[Begin Given passage]

# She & I



## Deleted member 33527 (Nov 12, 2013)

.


----------



## Kevin (Nov 12, 2013)

Seems a long poem. So many ideas.
I'll comment on some small stuff, little parts that grabbed me:



> with my tenderly wielded pen.


 Your tender pen. You try to write her better, sooth her...


> Her veins, visible beneath the canvas of her skin, whisper to me


 Ooh...I like this...maybe _in_ the canvas of her. Beneath, though...gives it a visual of depth; you can see in.


> I follow the trails of her veins in my dreams,


 this one too...it's a part of it. You follow her veins that are the trails beneath the canvas of her skin. Her body is a painting, and a chart (in the sense of a map).


----------



## Deleted member 33527 (Nov 12, 2013)

Hey Kevin, thanks for reading. It is a long poem - probably the longest I've ever written. And thank you for the comments on those bits that you liked. I was trying to tie the "tenderly wielded pen" idea back to the "tenacity of Thor's grip" in the second line, so it would look like a reflection. And I actually like your suggestion about making it "in the canvas of her skin." That has a more visual impact for me than "beneath the canvas of her skin." 


> this one too...it's a part of it. You follow her veins that are the trails beneath the canvas of her skin. Her body is a painting, and a chart (in the sense of a map). :smile:


Yes, exactly! That was just the image I was trying to portray - her body is a painting or chart of a map of a land riddled with hardships and trials. 

Thank you for your comments!


----------



## tinacrabapple (Nov 15, 2013)

This is such a tender poem.  I am sorry for your pain.  Wonderful expressions of love.  I can only assume this is a description of your mother or a mother figure.


----------



## Deleted member 33527 (Nov 17, 2013)

Hi Tina, thank you for reading. You're right, this is a description of my mother.  Thank you for the comments and the kind words!


----------



## dannyboy (Nov 17, 2013)

Lovely work. Gardens grow at or in the cracks? I like 'at' (like reeds at the river's edge) but my mind wants it to be in (plants grow in the cracks).


----------



## shedpog329 (Nov 17, 2013)

.


----------



## shedpog329 (Nov 17, 2013)

The heart laid bare in the begining . It was a single substance of defete that took a sort of electrical charge in your eyes... it grew.  And then the hands read like an ode to that heart... it followed the electricity of your words... If I'm following your map correctly then your seconds from patience and virture..a poem about healing but its earth is exactly how the sky reflects it to be.. I could go on like this


----------



## Gumby (Nov 17, 2013)

Wonderful work, Dreamy. Some very deep thoughts you've given a voice to, and I can feel the love and protectiveness you have towards her, how she lifted you up and now, you lift her up. Excellent.


----------



## Deleted member 33527 (Nov 18, 2013)

Thank you, dannyboy. I also thought about using "in the cracks" instead of "at the cracks" but the image didn't appeal to me as much. Reminded me of weeds growing "IN" unwanted places, rather than a lush garden growing "AT" the edge of a lake (or something). 

Shedpog, haha, keep going, I like where you are going with it. Thank you for the poetic insights. 

Gumby, these were definitely some deep thoughts I had to reach deep inside to pull out onto paper (or screen). Thank you for the compliments.


----------



## Deleted member 33527 (Nov 21, 2013)

An audio recording of me reading this poem: http://planetmoderan.net/mp3/mother.mp3

I changed the title to "Mother"


----------



## tinacrabapple (Nov 21, 2013)

It's even better read!  Well done!


----------



## Deleted member 33527 (Nov 22, 2013)

Thank you Tina.


----------

[End Given passage]

Directives
a. In the forum thread, what new title did the poem's author give it?
b. Summarize the forum thread in two sentences.
The rows that come next are taken from a separate source, unrelated to the forum thread.

[Begin Information given]

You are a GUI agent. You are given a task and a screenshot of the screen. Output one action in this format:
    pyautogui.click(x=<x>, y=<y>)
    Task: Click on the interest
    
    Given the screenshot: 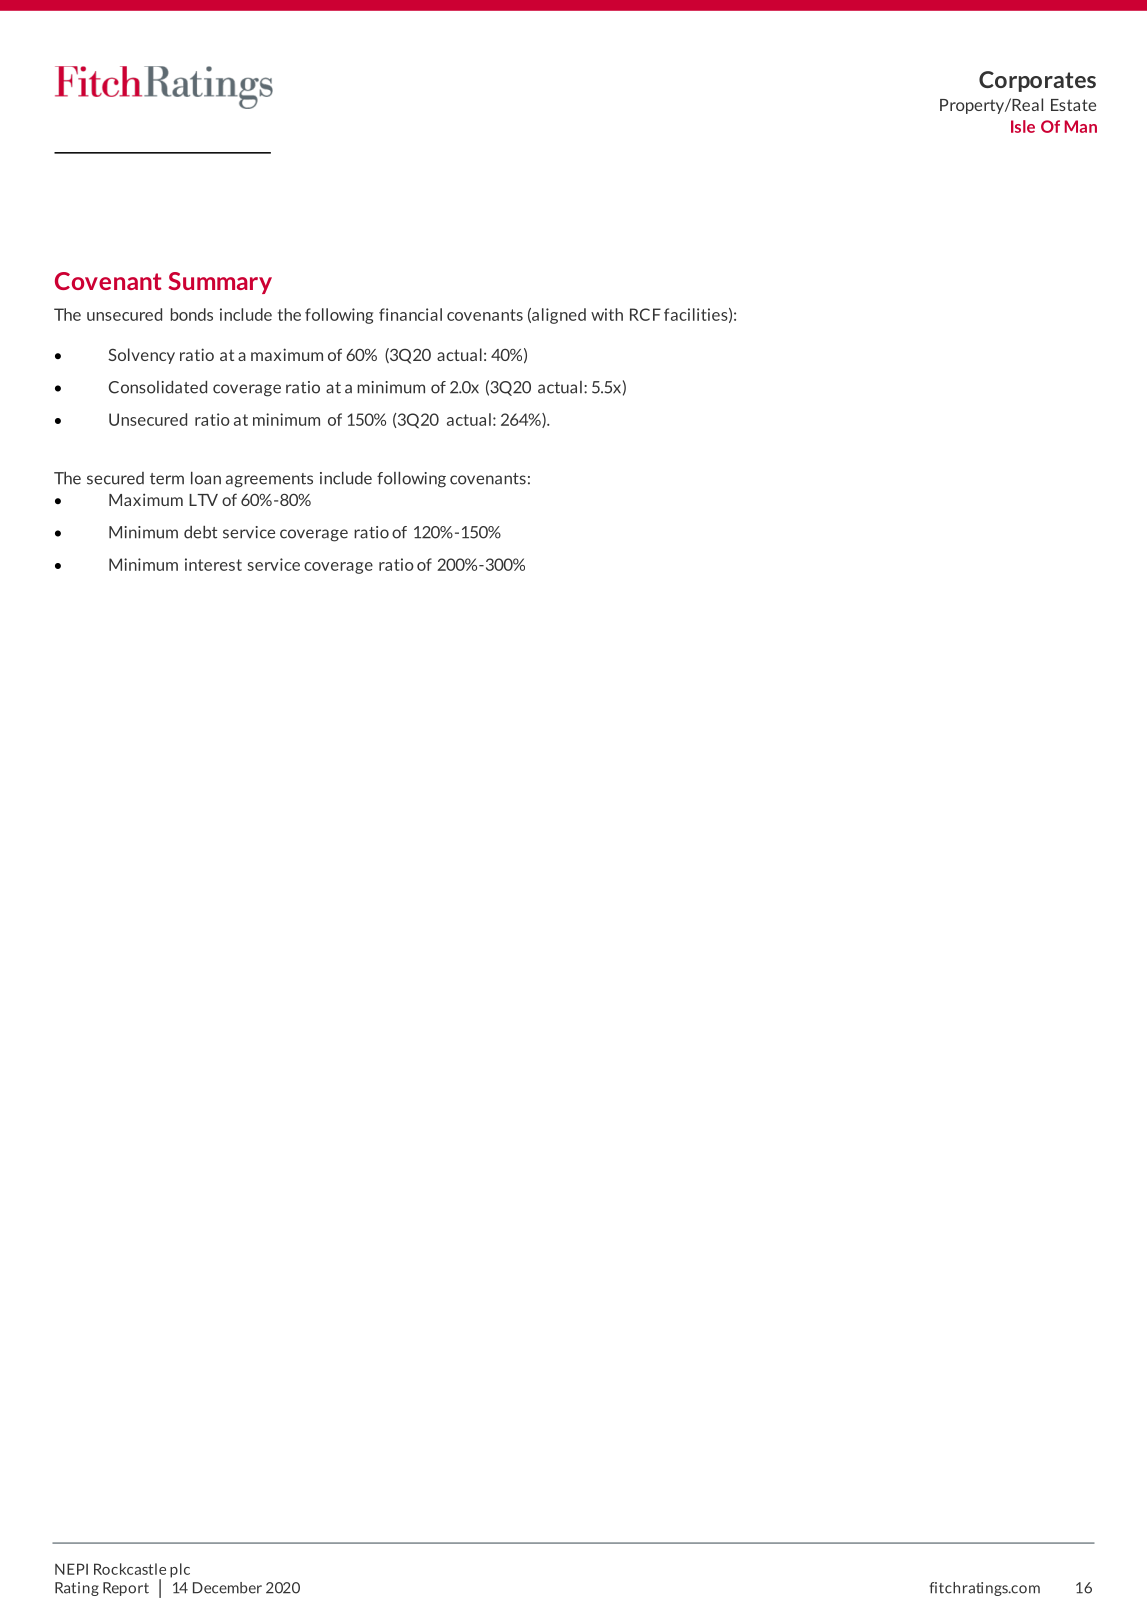 What is the action you would take?
    pyautogui.click(x=213, y=564)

[End Information given]

Per-task answers
a. "Mother"

b. Forum members praised a long poem that describes the author's mother, singling out images such as her veins beneath the canvas of her skin and suggesting wording changes like "in" for "beneath" and "in the cracks" for "at the cracks." The author thanked them, agreed that "in the canvas of her skin" has more visual impact, preferred keeping "at the cracks," shared an audio recording of the poem, and changed its title to "Mother."